O vice-presidente Alckmin acolheu positivamente a proposta, registrando-a como elemento relevante para fortalecer os argumentos brasileiros nas negociações bilaterais, afirmando que a medida seria “munição para os nossos negociadores”. Para o CNC, esse reconhecimento demonstra que o governo compreende a dimensão do impacto do tarifaço e está disposto a conduzir as tratativas com firmeza e equilíbrio.
A reunião também reafirmou a união da cadeia produtiva do café em torno das indústrias de solúvel, que representam uma parcela relevante do valor agregado do setor e são fundamentais para a manutenção do protagonismo internacional do Brasil. A presença conjunta do CNC, Cecafé, ABIC, ABICS e BSCA evidencia a maturidade institucional e o compromisso coletivo com os interesses do país.
O CNC seguirá contribuindo tecnicamente com o governo federal, defendendo soluções que assegurem a previsibilidade, a isonomia e a ampliação de mercados para o café brasileiro. O momento requer firme coordenação institucional, e o CNC permanecerá atuante em defesa das cooperativas, dos produtores e de toda a cadeia do café.

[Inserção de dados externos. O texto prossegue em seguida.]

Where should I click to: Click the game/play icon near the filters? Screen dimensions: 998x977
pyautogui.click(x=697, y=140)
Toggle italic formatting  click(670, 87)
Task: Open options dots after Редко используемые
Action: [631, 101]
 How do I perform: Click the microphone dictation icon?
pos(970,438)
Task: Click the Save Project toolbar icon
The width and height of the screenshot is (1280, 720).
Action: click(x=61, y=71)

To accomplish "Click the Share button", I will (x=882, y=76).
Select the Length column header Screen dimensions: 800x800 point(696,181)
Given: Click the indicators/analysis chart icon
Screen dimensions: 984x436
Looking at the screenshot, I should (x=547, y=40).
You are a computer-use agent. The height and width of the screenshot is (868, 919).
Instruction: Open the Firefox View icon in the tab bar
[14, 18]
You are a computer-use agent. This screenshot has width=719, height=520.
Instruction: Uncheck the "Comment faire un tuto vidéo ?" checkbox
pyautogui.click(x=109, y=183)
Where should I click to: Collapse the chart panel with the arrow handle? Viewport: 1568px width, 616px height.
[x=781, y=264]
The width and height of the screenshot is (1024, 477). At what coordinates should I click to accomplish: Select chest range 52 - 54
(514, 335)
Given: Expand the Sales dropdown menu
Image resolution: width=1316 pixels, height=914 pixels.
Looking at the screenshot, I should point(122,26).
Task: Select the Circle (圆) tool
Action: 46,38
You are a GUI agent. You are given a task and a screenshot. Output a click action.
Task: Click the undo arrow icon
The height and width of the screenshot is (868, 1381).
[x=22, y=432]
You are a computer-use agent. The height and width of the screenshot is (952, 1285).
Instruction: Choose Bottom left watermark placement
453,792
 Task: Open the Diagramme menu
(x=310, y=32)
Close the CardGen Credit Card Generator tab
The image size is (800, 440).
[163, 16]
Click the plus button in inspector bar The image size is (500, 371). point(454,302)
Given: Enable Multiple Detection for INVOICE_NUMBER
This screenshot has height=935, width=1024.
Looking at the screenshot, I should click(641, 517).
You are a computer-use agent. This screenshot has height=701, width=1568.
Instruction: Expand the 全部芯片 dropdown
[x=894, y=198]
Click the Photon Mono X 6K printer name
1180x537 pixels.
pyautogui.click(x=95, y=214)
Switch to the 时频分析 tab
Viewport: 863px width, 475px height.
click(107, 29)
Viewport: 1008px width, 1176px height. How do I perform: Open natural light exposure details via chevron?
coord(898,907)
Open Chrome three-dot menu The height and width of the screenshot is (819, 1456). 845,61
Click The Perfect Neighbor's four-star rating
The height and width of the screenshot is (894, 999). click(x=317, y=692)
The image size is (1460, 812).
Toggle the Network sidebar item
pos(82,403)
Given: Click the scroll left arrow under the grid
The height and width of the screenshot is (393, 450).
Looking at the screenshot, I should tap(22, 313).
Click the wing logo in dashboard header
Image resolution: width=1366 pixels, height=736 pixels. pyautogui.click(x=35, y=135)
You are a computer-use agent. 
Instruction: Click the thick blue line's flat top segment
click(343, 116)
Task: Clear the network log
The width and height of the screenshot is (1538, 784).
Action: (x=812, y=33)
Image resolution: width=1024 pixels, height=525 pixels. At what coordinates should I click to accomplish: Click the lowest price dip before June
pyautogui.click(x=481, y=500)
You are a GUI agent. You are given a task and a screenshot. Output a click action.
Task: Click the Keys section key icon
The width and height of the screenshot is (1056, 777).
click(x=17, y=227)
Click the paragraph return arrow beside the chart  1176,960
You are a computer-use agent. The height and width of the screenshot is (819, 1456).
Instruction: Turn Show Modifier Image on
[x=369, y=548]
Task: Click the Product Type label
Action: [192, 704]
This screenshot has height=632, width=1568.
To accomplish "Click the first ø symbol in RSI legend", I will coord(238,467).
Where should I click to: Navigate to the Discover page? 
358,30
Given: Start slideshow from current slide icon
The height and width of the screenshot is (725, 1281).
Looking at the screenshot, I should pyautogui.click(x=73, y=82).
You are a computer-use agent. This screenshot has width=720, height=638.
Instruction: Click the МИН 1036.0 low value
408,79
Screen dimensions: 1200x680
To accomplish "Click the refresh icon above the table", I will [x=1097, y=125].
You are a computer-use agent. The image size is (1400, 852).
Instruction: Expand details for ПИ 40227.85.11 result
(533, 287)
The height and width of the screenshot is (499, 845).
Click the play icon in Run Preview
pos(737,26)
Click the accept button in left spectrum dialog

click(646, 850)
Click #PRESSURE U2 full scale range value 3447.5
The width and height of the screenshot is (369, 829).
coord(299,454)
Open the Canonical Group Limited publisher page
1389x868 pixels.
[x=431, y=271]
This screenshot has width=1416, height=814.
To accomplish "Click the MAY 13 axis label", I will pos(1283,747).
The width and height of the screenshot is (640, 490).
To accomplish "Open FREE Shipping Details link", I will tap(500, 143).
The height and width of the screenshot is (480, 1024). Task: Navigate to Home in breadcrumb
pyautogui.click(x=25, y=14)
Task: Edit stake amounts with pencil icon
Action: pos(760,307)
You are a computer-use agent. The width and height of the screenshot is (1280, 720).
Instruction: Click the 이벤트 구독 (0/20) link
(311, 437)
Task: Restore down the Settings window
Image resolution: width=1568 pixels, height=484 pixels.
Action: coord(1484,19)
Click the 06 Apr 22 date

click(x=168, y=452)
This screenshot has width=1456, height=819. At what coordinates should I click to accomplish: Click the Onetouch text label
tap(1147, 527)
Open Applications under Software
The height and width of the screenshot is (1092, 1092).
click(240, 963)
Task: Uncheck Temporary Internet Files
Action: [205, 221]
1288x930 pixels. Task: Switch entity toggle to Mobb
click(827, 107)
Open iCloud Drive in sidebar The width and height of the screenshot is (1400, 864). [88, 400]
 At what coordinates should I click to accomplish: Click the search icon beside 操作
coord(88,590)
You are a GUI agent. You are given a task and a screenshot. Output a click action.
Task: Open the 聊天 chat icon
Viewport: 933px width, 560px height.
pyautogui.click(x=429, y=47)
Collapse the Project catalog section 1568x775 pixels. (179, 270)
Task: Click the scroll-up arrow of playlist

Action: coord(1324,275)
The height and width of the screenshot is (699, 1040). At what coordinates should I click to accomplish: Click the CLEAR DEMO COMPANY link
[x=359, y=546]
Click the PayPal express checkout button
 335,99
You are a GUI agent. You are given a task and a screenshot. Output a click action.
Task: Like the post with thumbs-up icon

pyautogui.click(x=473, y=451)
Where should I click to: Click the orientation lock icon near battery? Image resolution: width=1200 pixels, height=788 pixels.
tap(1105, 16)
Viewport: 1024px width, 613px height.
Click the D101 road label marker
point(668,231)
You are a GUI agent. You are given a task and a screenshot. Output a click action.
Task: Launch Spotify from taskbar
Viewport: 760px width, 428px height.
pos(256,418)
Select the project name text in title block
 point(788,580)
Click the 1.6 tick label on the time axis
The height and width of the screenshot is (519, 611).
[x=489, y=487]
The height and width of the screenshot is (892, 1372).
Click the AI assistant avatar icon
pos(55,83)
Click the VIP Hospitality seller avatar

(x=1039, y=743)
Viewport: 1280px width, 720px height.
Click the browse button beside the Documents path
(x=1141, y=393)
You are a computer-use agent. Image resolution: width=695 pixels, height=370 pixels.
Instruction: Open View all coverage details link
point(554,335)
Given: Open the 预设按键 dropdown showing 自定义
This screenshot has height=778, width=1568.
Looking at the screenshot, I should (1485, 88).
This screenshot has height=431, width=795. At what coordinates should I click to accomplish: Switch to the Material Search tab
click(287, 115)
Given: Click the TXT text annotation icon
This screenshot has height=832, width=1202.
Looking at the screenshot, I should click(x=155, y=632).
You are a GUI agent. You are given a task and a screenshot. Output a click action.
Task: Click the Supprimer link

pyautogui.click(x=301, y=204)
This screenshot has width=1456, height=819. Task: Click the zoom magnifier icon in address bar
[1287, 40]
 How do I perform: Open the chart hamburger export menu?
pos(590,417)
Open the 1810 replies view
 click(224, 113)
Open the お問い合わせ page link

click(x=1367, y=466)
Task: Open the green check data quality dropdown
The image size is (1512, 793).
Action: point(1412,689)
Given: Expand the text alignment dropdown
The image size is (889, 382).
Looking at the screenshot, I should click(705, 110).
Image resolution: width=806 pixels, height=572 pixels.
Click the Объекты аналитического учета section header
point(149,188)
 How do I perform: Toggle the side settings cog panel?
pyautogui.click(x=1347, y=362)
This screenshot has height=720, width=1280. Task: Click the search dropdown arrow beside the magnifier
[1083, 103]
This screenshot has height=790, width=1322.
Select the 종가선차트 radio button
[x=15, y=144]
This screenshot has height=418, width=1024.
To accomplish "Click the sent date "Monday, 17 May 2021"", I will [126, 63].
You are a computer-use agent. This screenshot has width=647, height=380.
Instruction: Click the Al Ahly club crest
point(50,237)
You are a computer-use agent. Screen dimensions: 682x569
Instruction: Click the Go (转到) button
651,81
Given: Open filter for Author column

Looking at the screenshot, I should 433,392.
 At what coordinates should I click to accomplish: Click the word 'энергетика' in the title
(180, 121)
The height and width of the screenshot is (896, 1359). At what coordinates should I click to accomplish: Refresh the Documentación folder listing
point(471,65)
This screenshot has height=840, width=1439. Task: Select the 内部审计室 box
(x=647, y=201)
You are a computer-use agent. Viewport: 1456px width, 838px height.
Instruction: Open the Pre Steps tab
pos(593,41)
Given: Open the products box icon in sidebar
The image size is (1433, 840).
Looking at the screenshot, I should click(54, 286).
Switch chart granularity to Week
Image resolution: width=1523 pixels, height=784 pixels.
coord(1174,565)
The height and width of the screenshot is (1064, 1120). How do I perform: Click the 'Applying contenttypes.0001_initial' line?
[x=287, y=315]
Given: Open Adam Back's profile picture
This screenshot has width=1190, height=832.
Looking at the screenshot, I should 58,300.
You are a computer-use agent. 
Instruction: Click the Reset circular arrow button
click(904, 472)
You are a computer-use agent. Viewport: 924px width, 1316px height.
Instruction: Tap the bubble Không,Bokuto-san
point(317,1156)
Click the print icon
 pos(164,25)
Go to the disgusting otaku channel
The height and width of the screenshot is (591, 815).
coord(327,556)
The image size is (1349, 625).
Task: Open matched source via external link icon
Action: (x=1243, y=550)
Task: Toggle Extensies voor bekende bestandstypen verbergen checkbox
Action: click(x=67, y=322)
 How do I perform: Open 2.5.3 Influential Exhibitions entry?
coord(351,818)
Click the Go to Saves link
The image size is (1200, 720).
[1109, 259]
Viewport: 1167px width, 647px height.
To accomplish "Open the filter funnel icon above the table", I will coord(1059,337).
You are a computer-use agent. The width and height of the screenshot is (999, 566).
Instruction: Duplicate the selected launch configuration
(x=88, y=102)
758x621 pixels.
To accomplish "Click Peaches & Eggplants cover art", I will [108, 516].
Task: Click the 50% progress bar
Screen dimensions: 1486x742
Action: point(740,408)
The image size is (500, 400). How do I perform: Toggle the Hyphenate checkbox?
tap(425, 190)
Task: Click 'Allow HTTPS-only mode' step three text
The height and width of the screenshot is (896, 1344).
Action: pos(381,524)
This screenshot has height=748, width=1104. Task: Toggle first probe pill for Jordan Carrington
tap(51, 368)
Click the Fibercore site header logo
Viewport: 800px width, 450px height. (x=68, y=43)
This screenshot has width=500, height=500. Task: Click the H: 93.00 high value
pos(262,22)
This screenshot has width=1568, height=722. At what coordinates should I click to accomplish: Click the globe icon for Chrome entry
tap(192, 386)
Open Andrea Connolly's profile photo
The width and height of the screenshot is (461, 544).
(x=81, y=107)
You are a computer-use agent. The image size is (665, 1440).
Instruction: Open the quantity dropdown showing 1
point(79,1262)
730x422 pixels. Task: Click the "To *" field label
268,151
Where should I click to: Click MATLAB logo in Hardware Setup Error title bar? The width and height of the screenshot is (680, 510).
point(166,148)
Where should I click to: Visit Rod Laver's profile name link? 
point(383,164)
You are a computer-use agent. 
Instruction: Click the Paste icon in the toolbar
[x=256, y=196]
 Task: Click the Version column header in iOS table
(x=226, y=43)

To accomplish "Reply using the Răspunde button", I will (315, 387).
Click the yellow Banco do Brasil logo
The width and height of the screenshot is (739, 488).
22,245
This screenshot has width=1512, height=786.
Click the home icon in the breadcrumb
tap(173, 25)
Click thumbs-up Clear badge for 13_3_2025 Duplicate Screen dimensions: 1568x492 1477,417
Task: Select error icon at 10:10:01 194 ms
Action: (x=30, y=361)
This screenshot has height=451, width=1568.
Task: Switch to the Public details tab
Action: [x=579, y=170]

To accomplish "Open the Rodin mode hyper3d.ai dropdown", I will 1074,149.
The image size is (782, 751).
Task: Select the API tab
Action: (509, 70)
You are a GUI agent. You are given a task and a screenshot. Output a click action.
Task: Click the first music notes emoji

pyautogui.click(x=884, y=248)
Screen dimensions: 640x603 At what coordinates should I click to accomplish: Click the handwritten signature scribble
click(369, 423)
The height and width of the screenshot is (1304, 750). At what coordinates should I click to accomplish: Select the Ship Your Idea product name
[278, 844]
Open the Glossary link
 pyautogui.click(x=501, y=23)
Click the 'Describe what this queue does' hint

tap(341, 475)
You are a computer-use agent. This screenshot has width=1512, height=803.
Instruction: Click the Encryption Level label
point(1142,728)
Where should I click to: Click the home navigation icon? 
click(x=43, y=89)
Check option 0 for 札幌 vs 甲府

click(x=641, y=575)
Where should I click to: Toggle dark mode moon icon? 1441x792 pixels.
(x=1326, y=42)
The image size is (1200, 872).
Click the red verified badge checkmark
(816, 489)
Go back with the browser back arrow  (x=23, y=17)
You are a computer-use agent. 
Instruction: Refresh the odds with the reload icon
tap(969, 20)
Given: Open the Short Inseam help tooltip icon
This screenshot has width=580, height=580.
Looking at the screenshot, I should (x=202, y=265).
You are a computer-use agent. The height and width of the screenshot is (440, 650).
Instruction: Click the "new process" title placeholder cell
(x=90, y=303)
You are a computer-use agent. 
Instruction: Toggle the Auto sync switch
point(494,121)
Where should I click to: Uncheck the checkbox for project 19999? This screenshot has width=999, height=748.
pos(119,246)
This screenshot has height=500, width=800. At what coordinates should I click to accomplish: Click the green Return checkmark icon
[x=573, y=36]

“O Conselho Nacional do Café reconhece e agradece o empenho dos ministros Carlos Fávaro e Geraldo Alckmin, que têm conduzido com seriedade, diálogo e visão estratégica as pautas essenciais para o fortalecimento do nosso setor. O profissionalismo, a abertura ao diálogo e a capacidade de articulação de ambos têm sido determinantes para avançarmos em questões complexas, como as tarifas aplicadas ao café brasileiro. A postura firme, equilibrada e comprometida de Fávaro e Alckmin demonstra um governo atento às demandas do campo e ao papel do café na economia nacional. Em nome do CNC, expresso nosso respeito e nosso reconhecimento pelo trabalho exemplar que ambos vêm realizando em favor do agronegócio brasileiro”, destacou Silas Brasileiro, presidente do CNC.